Nel 2018 Fca (Magneti Marelli compresa) ha venduto più di 4,8 milioni di veicoli (+2%), totalizzando ricavi netti per 115,4 miliardi (+4%), un ebit adjusted di 7,3 miliardi (+3%), un utile netto adjusted di 5 miliardi (+34%) e un utile netto pure in aumento (+3%) di 3,6 miliardi. La liquidità industriale si attesta a 1,9 miliardi, mentre quella disponibile ammonta a 21,1 miliardi (+0,7%), in miglioramento rispetto all'indebitamento di 2,4 miliardi di fine 2017. Per Manley c'è comunque la soddisfazione di aver portato a termine, nel modo migliore, la non facile eredità ricevuta a fine luglio da Sergio Marchionne. Toccherà a lui, come ha abituato il mercato il suo predecessore, cercare ora di infondere ottimismo reale e giocare la carta dell'effetto sorpresa. Intanto le stime al 2020 restano quelle fissate l'1 giugno: ebit adjusted tra 9,2 e 10,4 miliardi e un margine tra il 7,5% e l'8,5%.

Nei mercati mondiali, bene l'area Nafta; in sofferenza l'Emea, che include l'Europa; in ripresa l'America Latina; ancora problemi in Asia, anche per il rallentamento della Cina. Nel quarto trimestre 2018 il gruppo ha segnato consegne complessive per 1,177 milioni di unità (-6%), con ricavi pari a 30,6 miliardi (+6%), un ebit adjusted di 2,023 miliardi (+7%), l'utile netto adjusted di 1,63 miliardi (+49%) e profitti netti pari a 1,29 miliardi (+61%).

Manley, durante la tradizionale conference call, non è stato sollecitato sul piano di sviluppo delle fabbriche italiane dopo l'annuncio di inizio anno sulla revisione degli investimenti. Un chiarimento è dunque atteso i primi di marzo al Salone di Ginevra. Dall'ad è però arrivata la conferma che Fca è alla ricerca di partnership. «In Europa - ha affermato - dobbiamo eliminare alcuni costi per essere più competitivi, senza dimenticare la questione delle economie di scala. Abbiamo già in atto alcune partnership (con Psa Groupe per i furgoni e Bmw nella guida autonoma, ndr): quello che vedremo nel prossimo decennio è un aumento di questi accordi per abbattere i costi. E vorrei trovare la migliore partnership per ogni particolare situazione».

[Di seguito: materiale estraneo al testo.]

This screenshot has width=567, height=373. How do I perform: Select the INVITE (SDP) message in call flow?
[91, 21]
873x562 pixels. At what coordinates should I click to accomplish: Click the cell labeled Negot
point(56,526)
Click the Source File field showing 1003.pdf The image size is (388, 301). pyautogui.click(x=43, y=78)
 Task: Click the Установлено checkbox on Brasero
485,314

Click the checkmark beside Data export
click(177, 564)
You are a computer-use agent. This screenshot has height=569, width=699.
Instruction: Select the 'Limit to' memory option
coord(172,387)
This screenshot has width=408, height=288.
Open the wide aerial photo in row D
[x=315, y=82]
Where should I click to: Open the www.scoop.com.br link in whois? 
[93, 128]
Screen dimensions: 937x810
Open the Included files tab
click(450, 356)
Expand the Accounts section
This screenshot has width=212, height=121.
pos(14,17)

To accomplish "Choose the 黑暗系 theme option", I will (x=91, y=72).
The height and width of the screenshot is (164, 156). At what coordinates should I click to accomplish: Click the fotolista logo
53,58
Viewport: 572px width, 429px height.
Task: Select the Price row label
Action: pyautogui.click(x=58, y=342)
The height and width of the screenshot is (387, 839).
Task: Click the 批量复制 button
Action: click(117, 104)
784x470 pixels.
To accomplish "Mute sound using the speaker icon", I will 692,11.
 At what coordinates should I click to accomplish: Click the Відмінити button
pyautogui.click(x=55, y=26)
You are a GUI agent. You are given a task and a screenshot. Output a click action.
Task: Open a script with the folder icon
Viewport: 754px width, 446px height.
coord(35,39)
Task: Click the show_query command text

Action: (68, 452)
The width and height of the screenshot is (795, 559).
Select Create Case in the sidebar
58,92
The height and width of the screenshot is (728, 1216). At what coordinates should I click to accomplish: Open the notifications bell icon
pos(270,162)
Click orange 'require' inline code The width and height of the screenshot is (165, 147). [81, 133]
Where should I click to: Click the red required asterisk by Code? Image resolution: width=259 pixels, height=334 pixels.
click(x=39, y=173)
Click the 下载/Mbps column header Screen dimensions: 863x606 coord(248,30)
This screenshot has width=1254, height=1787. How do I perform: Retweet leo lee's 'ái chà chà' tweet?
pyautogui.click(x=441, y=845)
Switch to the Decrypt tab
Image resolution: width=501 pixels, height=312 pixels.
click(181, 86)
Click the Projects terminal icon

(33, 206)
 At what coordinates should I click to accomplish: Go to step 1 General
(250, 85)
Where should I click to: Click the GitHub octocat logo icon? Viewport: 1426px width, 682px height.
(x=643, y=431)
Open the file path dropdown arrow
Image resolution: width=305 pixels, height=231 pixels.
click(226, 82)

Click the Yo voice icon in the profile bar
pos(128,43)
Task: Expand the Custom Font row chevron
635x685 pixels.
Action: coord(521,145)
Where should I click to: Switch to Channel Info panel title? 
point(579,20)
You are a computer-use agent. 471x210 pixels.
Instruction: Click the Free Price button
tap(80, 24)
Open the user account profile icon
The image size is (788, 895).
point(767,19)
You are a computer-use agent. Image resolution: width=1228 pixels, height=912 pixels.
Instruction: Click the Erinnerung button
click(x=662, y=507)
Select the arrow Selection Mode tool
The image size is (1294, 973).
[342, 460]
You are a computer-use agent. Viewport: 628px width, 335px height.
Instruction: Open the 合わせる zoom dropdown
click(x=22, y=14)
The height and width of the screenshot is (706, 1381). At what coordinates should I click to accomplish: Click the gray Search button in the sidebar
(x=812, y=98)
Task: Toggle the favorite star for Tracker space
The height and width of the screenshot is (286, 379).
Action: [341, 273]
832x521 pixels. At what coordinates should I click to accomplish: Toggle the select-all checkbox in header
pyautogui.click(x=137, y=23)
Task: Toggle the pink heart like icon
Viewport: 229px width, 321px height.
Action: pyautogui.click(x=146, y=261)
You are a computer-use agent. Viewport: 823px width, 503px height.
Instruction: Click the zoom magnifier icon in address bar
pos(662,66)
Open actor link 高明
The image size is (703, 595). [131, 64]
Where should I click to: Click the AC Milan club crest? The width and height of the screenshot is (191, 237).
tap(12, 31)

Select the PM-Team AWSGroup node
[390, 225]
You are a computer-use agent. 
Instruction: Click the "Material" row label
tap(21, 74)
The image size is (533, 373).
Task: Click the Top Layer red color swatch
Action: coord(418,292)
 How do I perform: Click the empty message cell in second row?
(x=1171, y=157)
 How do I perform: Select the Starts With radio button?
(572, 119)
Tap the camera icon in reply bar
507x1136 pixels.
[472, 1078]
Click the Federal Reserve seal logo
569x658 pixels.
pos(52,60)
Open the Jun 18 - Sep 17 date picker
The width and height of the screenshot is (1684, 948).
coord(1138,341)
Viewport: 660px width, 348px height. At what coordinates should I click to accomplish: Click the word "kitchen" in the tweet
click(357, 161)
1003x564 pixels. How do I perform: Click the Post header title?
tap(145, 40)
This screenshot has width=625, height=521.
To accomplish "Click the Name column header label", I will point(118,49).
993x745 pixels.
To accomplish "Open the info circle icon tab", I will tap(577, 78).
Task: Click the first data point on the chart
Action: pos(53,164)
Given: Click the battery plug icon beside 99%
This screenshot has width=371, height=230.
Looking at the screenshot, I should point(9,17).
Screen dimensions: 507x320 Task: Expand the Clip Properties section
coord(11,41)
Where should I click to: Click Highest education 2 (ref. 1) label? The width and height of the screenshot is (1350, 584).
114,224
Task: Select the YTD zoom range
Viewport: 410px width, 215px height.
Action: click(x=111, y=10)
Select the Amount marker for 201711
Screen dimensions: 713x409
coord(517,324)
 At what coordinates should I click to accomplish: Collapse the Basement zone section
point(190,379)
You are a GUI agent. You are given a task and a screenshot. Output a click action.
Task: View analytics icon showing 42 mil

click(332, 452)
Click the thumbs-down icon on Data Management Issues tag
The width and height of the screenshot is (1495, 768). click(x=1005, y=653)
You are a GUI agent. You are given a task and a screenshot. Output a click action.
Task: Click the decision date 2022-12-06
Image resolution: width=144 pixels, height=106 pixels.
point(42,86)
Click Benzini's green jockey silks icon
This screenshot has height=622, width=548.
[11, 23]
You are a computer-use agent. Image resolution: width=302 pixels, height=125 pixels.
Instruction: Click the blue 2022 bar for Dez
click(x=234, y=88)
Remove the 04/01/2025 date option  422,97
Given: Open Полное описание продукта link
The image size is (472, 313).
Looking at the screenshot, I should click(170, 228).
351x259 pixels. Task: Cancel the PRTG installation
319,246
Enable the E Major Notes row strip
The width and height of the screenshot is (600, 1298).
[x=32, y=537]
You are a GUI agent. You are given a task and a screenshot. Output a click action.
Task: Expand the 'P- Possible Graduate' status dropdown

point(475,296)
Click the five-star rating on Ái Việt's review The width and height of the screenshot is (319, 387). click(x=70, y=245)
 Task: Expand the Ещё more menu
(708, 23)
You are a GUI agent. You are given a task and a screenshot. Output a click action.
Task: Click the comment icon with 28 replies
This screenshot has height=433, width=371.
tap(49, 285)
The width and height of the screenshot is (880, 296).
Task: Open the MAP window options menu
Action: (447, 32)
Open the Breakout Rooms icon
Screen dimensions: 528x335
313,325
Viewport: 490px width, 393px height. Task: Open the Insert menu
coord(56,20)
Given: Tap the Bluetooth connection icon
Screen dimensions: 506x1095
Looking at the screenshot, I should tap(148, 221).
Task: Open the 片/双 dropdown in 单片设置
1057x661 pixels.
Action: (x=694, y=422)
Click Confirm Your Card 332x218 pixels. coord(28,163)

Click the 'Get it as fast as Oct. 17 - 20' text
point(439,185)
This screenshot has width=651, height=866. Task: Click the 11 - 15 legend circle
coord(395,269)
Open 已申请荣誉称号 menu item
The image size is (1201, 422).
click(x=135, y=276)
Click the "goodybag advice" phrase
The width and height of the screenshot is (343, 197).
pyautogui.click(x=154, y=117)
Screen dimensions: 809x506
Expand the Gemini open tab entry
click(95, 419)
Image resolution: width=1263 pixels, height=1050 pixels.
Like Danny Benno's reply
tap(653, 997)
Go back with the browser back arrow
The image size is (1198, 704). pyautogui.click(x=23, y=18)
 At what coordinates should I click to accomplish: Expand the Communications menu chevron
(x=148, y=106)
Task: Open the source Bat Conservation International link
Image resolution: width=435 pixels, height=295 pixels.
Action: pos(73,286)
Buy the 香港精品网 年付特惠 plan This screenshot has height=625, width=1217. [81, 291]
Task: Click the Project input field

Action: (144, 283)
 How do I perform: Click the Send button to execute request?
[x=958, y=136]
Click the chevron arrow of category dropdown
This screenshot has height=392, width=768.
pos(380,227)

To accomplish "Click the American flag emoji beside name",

A questo punto, per Fca ci potrebbero essere accordi sui singoli marchi e nelle ragioni che allo stato dell'arte vedono il gruppo più in difficoltà: Europa e Asia. Confermate le prime novità del nuovo corso: all'inizio del 2020 saranno disponibili sia la Jeep Wrangler ibrida sia la Fiat 500 elettrica. La sfida più importante riguarda però il 2019, anno che nel quale Fca proporrà soprattutto restyling e serie speciali dell'attuale gamma. Il Salone di Ginevra sarà il primo banco di prova.